■ **BRIEF 1**
According to the DNS server notes, which domain name is the server required to answer requests for?
■ **BRIEF 2**
From the DNS server notes, copy the passage from "4.3.1 Basic Functionality" up to and including "responses (no caching)." word for word.
■ **BRIEF 3**
Carry on the DNS server notes from their last sentence, keeping the same tone and format.

■ **READING PASSAGE**
========

4.3.1 Basic Functionality
You should listen on a UDP port and IP address specified by command line arguments for incoming DNS queries from any client, and respond to those queries if they ask about a domain you control.
DNS messages should be in the DNS protocol format, specified in RFC 1035. To make your life easier, here are some tips:
AA Set this to 0 in requests, 1 in responses.
RD Set this to 0 in all messages.
RA Set this to 0 in all messages.
Z Set this to 0 in all messages.
NSCOUNT Set this to 0 in all messages.
ARCOUNT Set this to 0 in all messages.
QTYPE Set this to 1 in all requests (asking for an A record).
QCLASS Set this to 1 in all requests (asking for an IP address).
TYPE Set this to 1 in all responses (returning an A record).
CLASS Set this to 1 in all responses (returning an IP address).
TTL Set this to 0 in all responses (no caching).
Your DNS server will operate over UDP, on an IP address specified in the topo{NUMBER}.dns file (given to you), and on a port specified as command line arguments. Your server need only respond to requests for “video.columbia.edu”. Any other requests should generate a response with RCODE 3.

========

■ **RECORDED INFORMATION**

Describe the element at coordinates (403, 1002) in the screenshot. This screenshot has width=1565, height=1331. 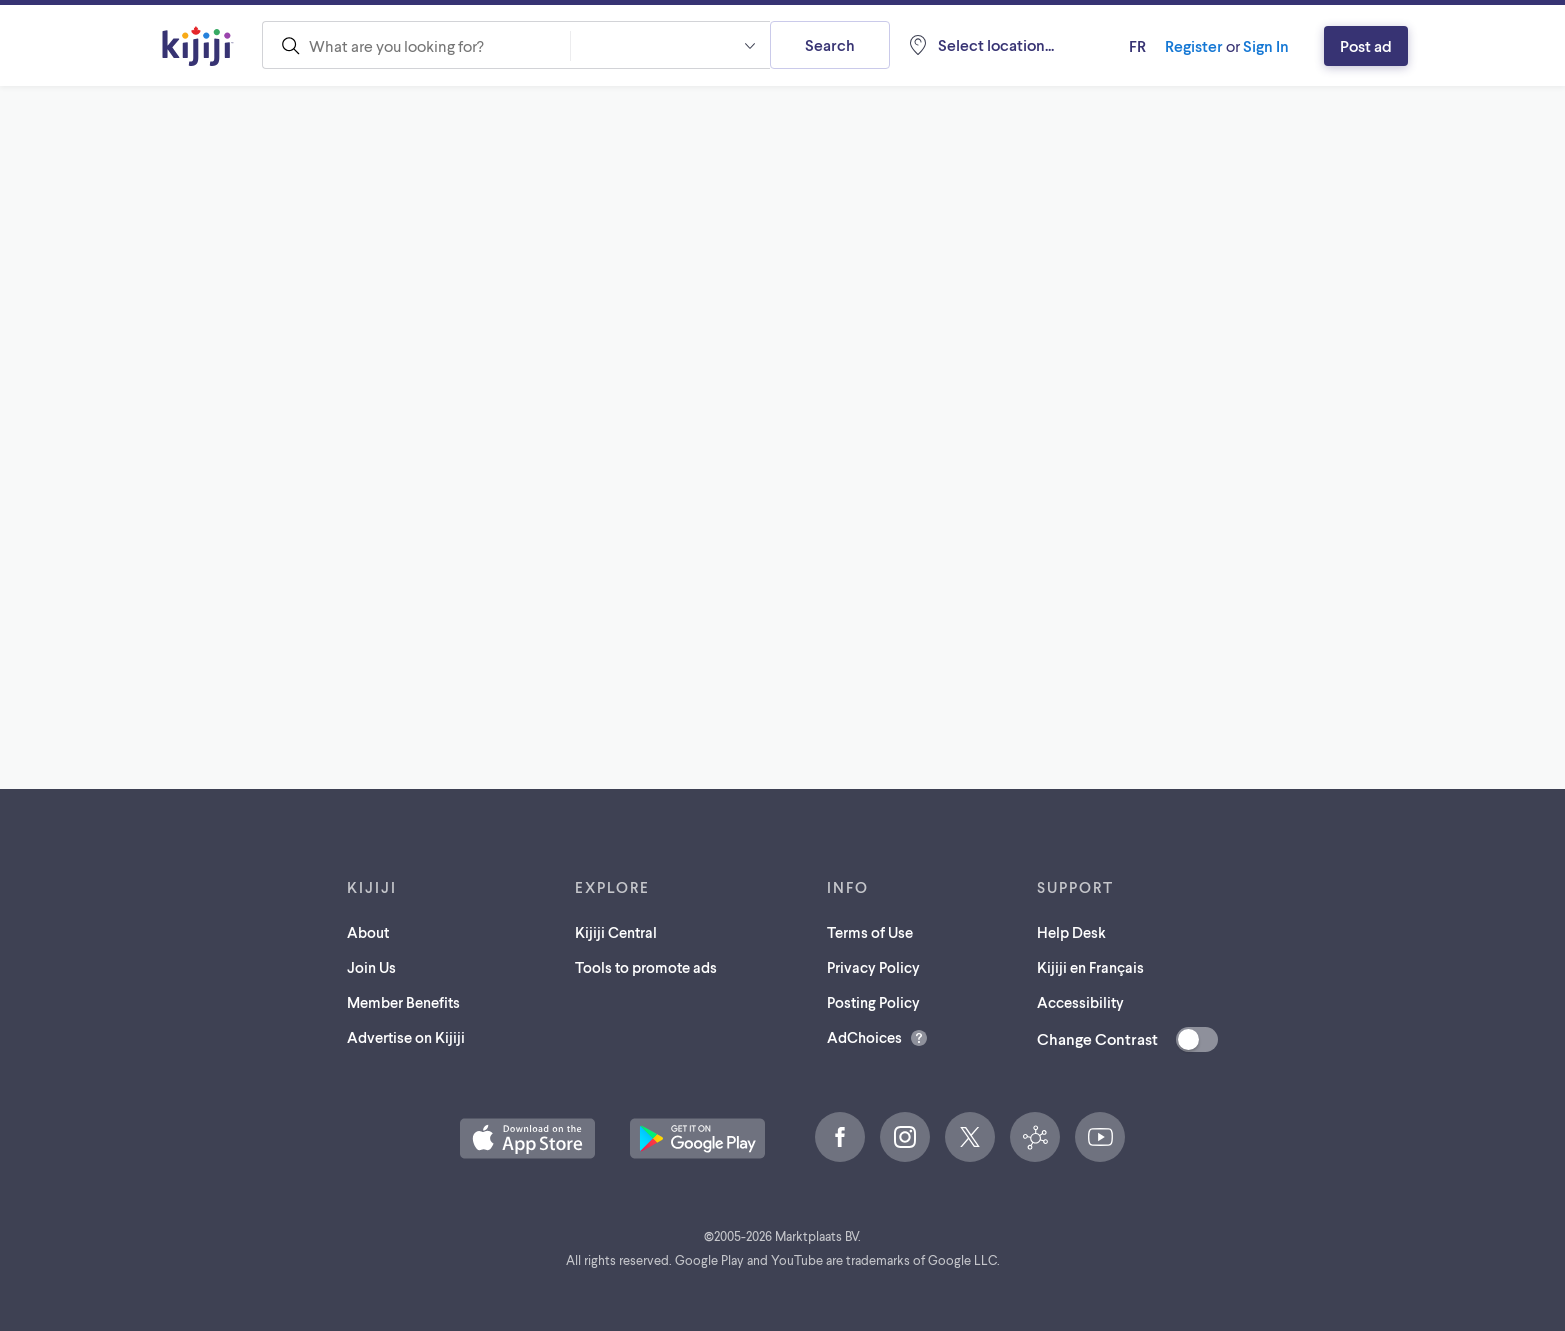
I see `Member Benefits` at that location.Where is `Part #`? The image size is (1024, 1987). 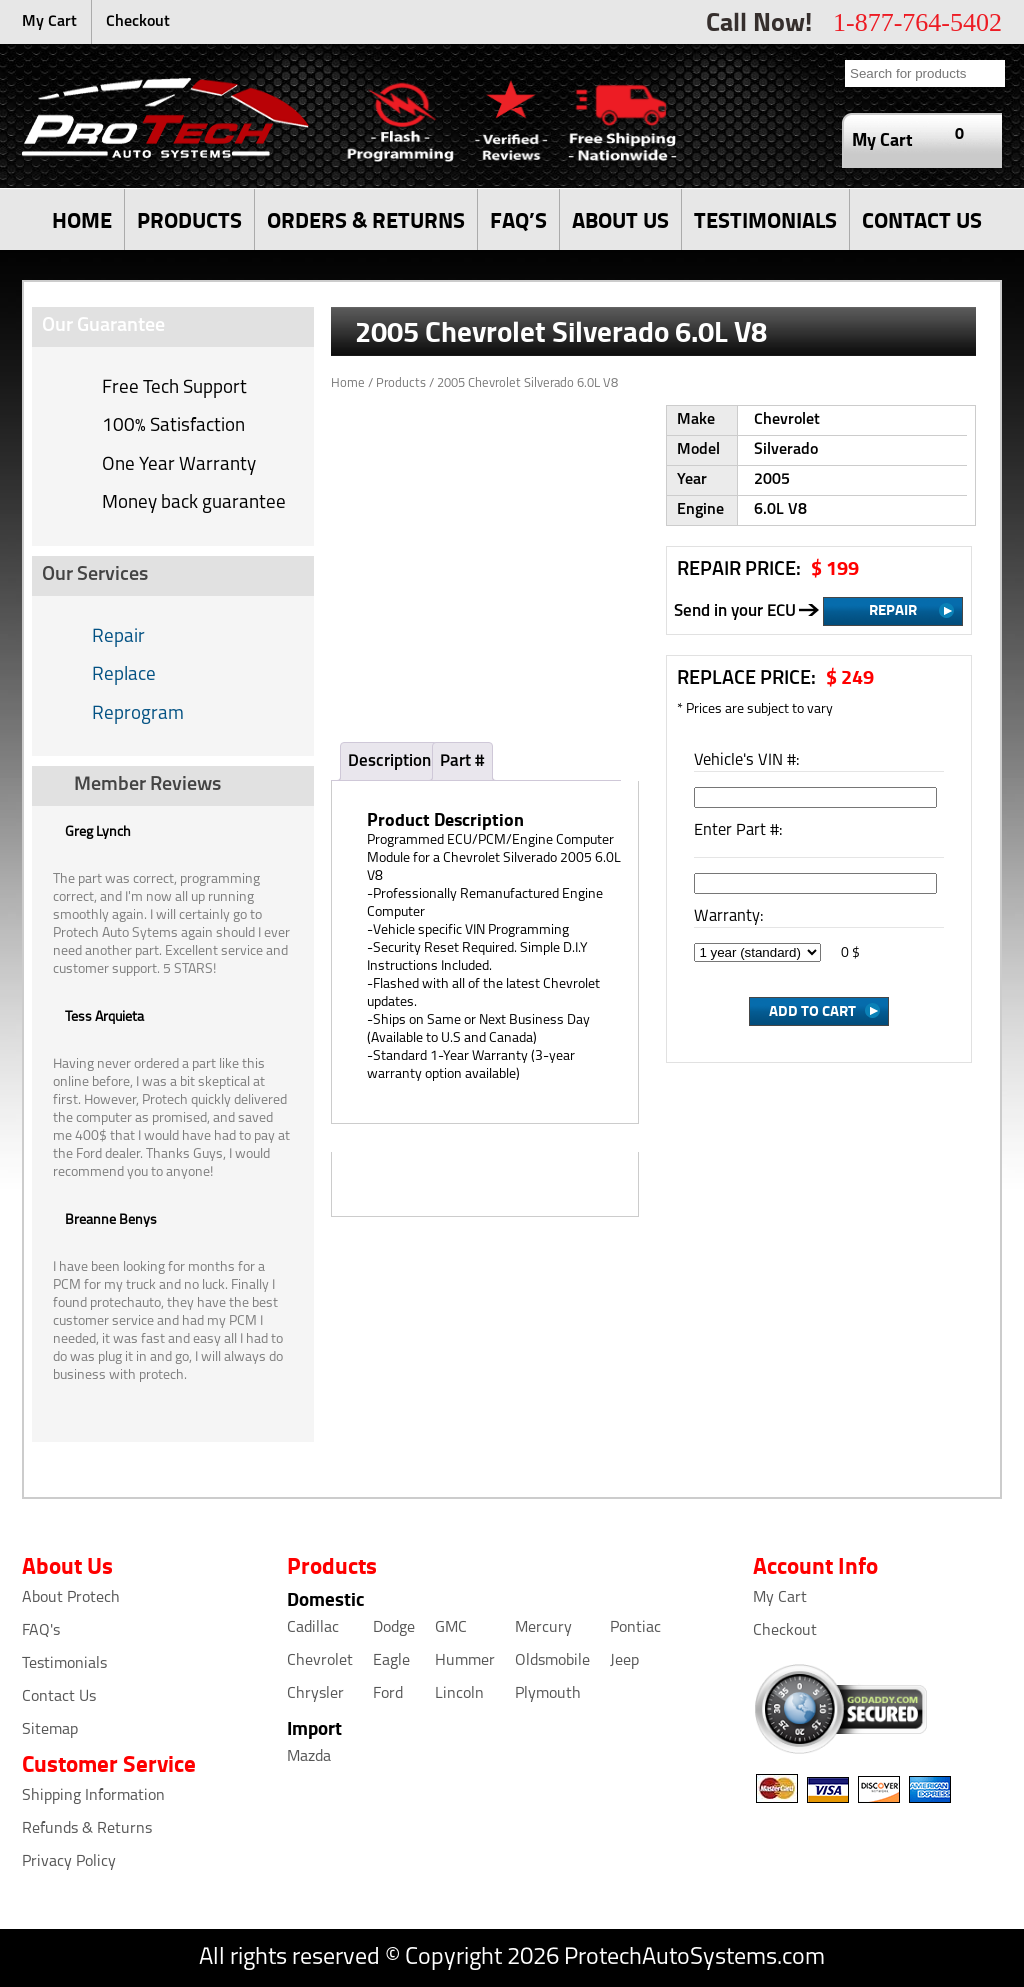 Part # is located at coordinates (462, 761). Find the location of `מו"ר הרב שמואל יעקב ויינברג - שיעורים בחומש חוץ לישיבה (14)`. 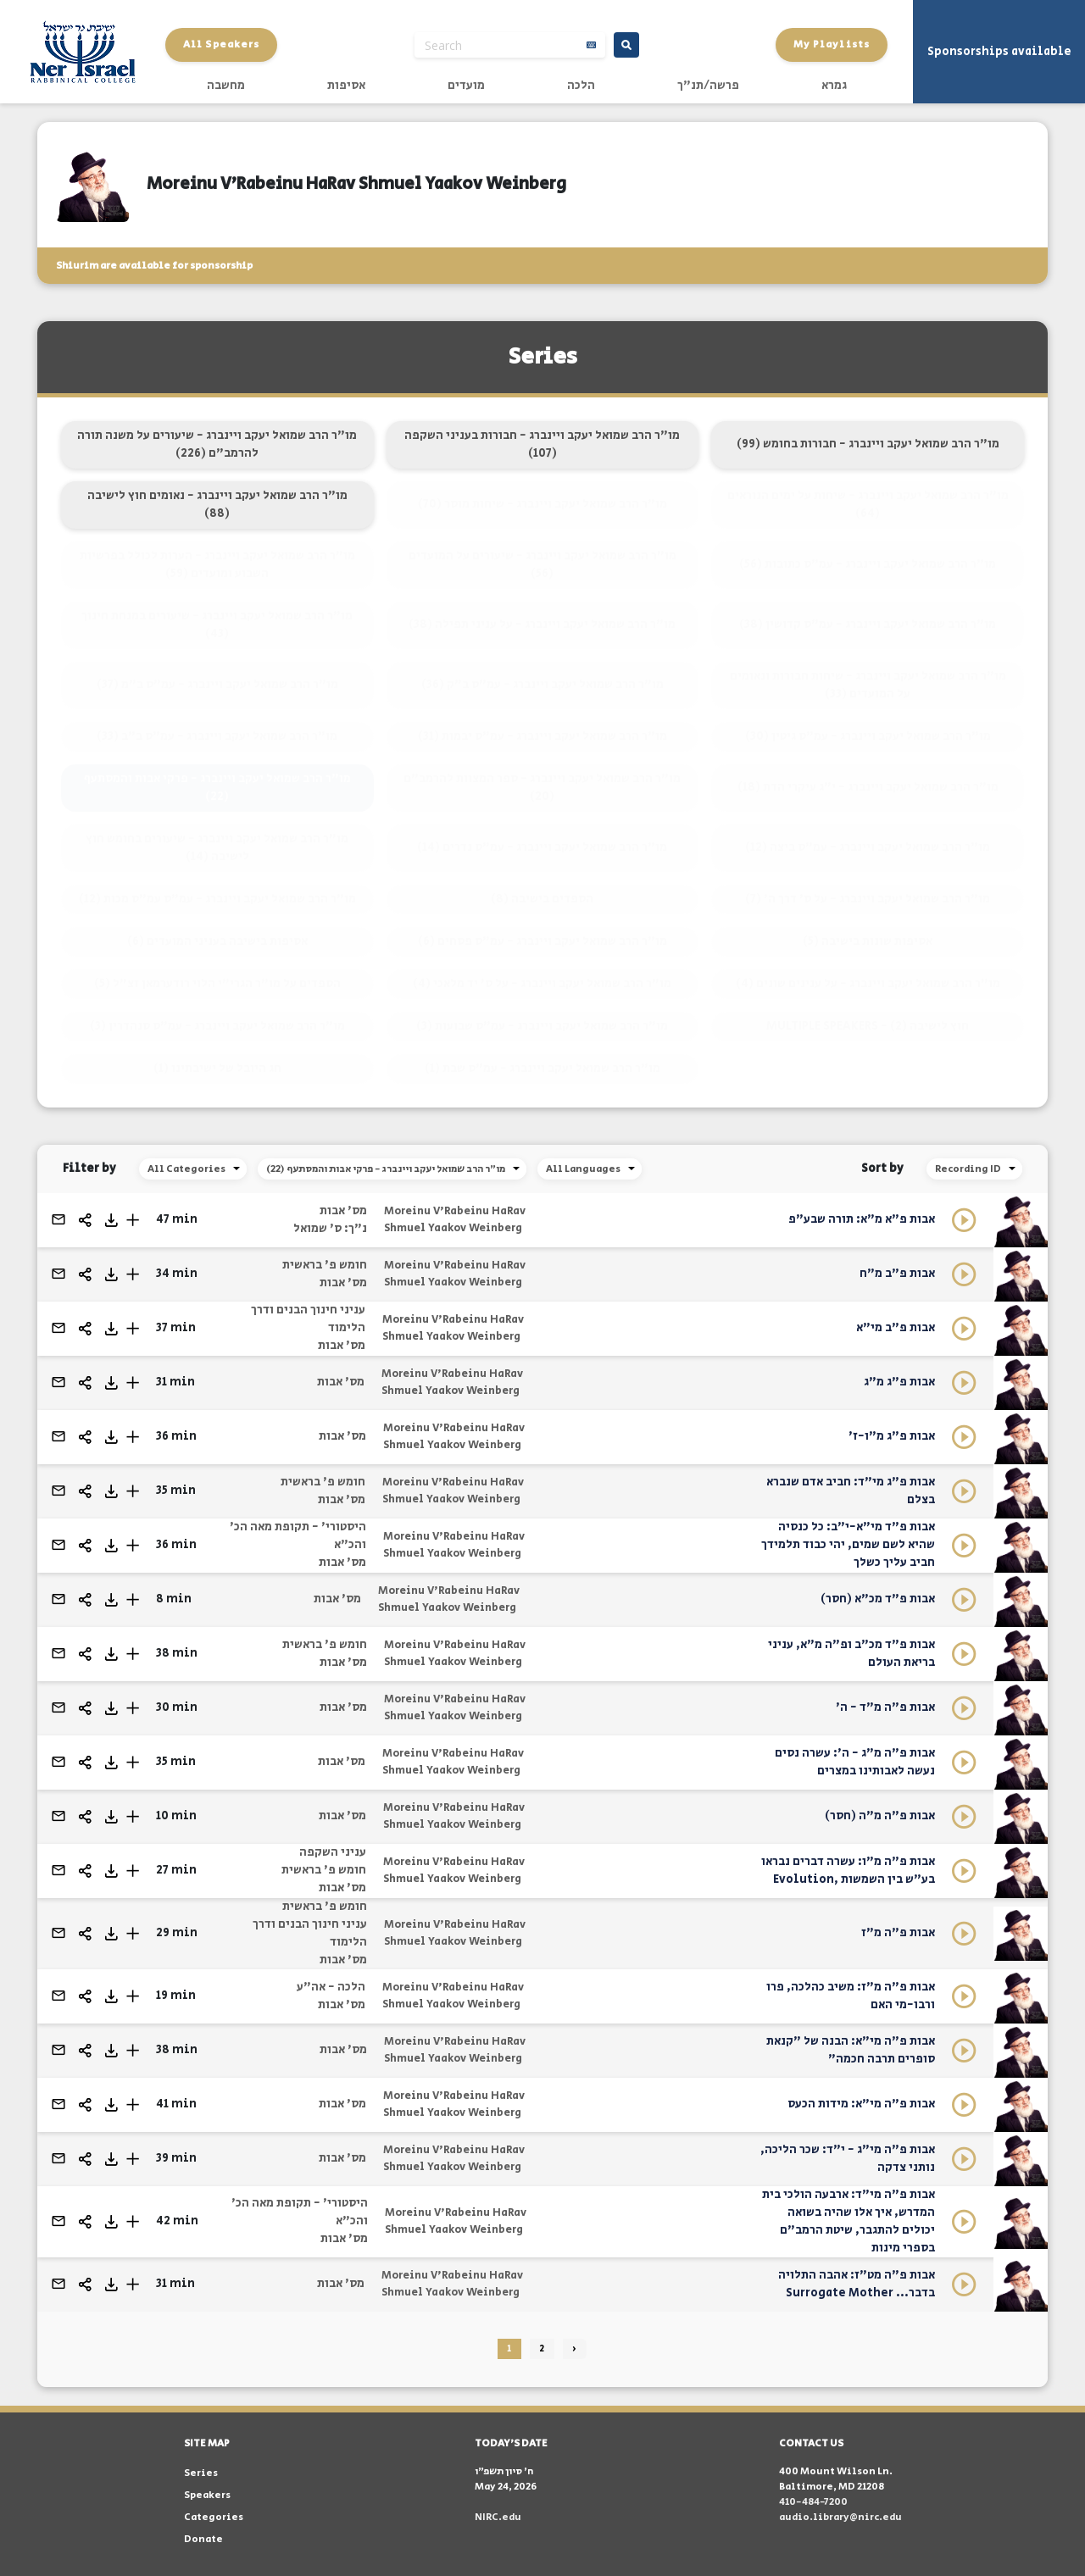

========

■ **OUTPUT 1**
video.columbia.edu

■ **OUTPUT 2**
4.3.1 Basic Functionality
You should listen on a UDP port and IP address specified by command line arguments for incoming DNS queries from any client, and respond to those queries if they ask about a domain you control.
DNS messages should be in the DNS protocol format, specified in RFC 1035. To make your life easier, here are some tips:
AA Set this to 0 in requests, 1 in responses.
RD Set this to 0 in all messages.
RA Set this to 0 in all messages.
Z Set this to 0 in all messages.
NSCOUNT Set this to 0 in all messages.
ARCOUNT Set this to 0 in all messages.
QTYPE Set this to 1 in all requests (asking for an A record).
QCLASS Set this to 1 in all requests (asking for an IP address).
TYPE Set this to 1 in all responses (returning an A record).
CLASS Set this to 1 in all responses (returning an IP address).
TTL Set this to 0 in all responses (no caching).

■ **OUTPUT 3**
Your DNS server should read the IP address it should listen on from the topo{NUMBER}.dns file in the topology directory you specify as a command line argument. Your DNS server should read the available web server IP addresses in the topo{NUMBER}.servers file in that same directory. See Running the DNS Server for more information about command line arguments.
Your DNS server should periodically measure latency to each of the available web servers, regardless of whether it uses this information to make decisions. To test whether you are correctly measuring latency, use artificial latencies generated by the network simulator. The -I option of the ping tool might come in handy.
4.3.2 Choosing the “Best” Web Server
Your DNS server should support two decision functions for returning valid records. The decision function is specified in string format via a command-line argument. It should be set upon server instantiation, and does not change over the lifetime of the program.
1. “round-robin” : the returned video server IP address should change with each query. Mimics a case where a DNS server load-balances requests across multiple servers.
2. “lowest-latency” : your DNS server should return the video server IP address to which it has the lowest latency. Mimics a case where the DNS server is geographically close to the clients it serves, and assumes a well-performing web server for itself will also perform. well for its clients.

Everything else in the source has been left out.